When is the Best Time to Do a Demo?
Have you ever wondered what the best time of day is to perform a demo…better yet…a Great Demo! Having now been in sales for a few years I have experienced that energy levels, attentiveness, and mental acuity are stronger at different times of the day, yet never had the research to validate my own experience and belief. Here it is.
I had a chance to meet New York Times Best Selling Author Daniel Pink, Author of When: The Scientific Secrets of Perfect Timing, and asked the question I had pondered for years. When is the best time of day to do a demonstration or make a sales call with clients? His response was Great Question, the Answer is Complex because it depends on many variables!” However, he shared some interesting insights from his research and book that we can use in the wonderful world of sales.
The first is that as humans we perform differently on unique tasks at different times of the day. In general, people move through the day in three stages: A peak, a trough, and a recovery. Most of us move through it in that order. He shared that about 1 in 5 moves in the reverse order, but for the rest of us the timing is quite predictable. During the peak, which for most of us in the morning, we are better at analytic tasks, maintaining attention, and diverting interruptions. That’s when people are most vigilant when they are able to bat away distractions and concentrate deeply. The illustration below highlights mood across a daily time scale.
During the trough, which for most of us is the early to mid-afternoon, clients may possess a lesser ability to fight off distractions and focus on the well-crafted solutions we have beautifully prepared. The recovery period, which for most of us is in the late afternoon and early evening, are good times for creativity and forming insights into problems, yet those times don’t lend well to software demos and selling themes given our typical work hours. I wonder, however, if that is why so many brilliant business ideas are created on the backs of napkins over a pint and the local pub.
Here is what Daniel suggested. Bring the most important part of your solution to the front of your demo and do it in the morning when the client has the most energy and focus available. Gong.io reported that software demonstrations should prioritize the topic that the client spoke about most in discovery and present it right up front. The combination presents a clear recommendation to prioritize your demo (Doing the Last Thing First) and perform as early as possible when your client is at their peak.

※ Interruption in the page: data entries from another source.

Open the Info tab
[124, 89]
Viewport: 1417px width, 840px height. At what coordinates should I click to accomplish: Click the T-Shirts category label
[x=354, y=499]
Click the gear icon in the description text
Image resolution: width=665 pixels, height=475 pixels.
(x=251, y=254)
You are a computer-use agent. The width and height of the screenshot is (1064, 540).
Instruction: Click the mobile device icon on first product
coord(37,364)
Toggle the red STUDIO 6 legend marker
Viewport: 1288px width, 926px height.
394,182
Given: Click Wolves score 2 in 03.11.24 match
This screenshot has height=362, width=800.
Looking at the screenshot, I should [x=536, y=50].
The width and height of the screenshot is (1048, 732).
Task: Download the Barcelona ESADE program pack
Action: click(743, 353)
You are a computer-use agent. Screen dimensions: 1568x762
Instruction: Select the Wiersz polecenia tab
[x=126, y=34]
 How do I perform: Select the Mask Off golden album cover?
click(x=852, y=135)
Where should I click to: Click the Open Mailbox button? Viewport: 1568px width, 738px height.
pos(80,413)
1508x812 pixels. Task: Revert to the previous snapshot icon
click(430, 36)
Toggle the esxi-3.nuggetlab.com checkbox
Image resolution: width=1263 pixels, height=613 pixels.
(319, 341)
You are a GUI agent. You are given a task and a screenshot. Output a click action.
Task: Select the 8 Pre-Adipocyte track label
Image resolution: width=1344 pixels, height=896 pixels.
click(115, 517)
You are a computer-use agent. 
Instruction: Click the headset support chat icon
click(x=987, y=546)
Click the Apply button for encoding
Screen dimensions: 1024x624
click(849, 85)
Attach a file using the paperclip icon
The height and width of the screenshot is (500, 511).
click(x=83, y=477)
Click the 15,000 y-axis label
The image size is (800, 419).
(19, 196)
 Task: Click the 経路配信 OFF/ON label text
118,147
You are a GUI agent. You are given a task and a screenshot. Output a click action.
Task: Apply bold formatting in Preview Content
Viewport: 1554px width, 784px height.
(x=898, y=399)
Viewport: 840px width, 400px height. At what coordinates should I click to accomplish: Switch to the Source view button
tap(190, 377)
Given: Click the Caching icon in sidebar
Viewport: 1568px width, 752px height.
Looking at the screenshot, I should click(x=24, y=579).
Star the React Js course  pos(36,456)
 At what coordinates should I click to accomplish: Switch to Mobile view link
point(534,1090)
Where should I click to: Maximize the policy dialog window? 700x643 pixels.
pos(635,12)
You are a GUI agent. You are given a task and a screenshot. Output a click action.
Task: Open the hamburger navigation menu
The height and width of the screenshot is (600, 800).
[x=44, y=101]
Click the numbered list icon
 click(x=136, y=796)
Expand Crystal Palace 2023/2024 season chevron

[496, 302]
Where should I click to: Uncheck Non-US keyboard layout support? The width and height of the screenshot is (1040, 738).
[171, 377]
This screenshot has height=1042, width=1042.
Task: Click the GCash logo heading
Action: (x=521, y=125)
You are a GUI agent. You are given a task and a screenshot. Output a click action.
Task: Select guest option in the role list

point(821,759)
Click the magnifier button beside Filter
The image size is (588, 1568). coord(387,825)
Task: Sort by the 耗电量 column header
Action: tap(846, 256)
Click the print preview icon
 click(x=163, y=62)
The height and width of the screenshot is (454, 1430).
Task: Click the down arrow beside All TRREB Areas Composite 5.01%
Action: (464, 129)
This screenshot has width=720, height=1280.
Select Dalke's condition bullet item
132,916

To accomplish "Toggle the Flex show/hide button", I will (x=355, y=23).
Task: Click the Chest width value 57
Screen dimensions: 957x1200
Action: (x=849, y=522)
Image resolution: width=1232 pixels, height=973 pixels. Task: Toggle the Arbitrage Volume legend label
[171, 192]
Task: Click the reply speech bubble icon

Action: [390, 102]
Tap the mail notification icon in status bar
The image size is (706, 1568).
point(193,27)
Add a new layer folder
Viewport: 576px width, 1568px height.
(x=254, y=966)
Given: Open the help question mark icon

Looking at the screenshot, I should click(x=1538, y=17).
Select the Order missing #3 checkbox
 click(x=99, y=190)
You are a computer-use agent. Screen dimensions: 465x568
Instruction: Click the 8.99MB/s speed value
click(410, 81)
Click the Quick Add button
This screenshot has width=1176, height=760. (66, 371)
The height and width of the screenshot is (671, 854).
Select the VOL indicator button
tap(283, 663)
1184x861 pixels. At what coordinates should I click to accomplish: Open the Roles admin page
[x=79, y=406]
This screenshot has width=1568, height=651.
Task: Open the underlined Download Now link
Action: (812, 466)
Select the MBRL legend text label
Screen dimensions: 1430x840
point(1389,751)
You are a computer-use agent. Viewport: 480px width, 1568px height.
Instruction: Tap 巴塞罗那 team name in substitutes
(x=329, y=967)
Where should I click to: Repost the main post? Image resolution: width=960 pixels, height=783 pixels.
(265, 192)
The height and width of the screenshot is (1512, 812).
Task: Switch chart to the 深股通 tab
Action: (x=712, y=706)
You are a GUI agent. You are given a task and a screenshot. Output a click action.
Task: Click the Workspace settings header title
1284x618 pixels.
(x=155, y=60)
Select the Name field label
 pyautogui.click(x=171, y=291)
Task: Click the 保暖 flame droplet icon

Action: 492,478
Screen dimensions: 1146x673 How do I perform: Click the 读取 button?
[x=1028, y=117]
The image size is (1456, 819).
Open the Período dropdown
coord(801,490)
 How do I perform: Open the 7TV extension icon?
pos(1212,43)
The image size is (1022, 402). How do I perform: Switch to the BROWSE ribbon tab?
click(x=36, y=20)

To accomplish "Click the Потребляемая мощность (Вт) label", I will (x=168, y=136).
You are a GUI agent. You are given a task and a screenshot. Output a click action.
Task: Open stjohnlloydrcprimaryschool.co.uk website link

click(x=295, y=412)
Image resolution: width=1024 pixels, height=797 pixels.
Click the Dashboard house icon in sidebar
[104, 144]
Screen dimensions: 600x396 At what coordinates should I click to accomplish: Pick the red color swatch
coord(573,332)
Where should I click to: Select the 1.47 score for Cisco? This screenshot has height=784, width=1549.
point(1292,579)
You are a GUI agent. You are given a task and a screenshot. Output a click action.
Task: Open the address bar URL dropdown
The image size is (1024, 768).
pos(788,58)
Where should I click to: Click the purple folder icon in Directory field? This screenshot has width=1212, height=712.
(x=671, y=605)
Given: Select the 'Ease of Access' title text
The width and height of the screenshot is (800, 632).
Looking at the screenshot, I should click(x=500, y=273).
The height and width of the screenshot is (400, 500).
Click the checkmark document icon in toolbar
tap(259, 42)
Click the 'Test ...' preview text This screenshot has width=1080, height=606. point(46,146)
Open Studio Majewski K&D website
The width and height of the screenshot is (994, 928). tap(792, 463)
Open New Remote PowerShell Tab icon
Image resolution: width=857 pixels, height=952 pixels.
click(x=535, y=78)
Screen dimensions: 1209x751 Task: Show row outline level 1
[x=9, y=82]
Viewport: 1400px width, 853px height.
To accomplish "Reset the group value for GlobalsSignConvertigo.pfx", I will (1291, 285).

Here is another interesting idea that Daniel suggested. If the client is seeing numerous vendors try to demo first unless the client is uneducated. With less educated clients, there is a learning curve and an education the first vendor provides. If you are the incumbent go last. Here was the most unique suggestion though. Don’t follow two of your strongest competitors! Go First!
If you follow other stronger presenters and companies, the client may form an unwarranted bias against your solution. He used the example of tossing a coin three times. If the first two flips generated a head, what might a person bet on the third toss? Typically…Tails. While statistically irrelevant as each flip is mutually independent, the prospect may not believe they can see three great solutions and demos in a row and subconsciously dismiss the third believing that it just cannot be possible to see another good one. They may have already mentally prepared for a different outcome.
Daniel’s research also highlighted the importance of Starting’s and Endings with analogies of how people make major changes in their life in the 9th year of a decade (29, 39, 49, etc.) The concepts seem to align and correlate with the teachings of the Great Demo! methodology almost perfectly (although on a grander scale). In the Great Demo!, Peter Cohan teaches to chunk up demonstrations illustrating the most important requirement first. He often suggests and illustrates through the use of a newspaper, that we chunk up our demos, start with an introduction and then conclude each section with the benefit (Delta). Beginning and Endings are when attention is highest in our demos and when clients have the highest probability of retaining the benefits of our solution.
“I used to believe that timing was everything. Now I believe that everything is timing.” -Daniel Pink
Daniel Pink’s book is another form of validation that timing and order is one of the most important components in life and in Demos!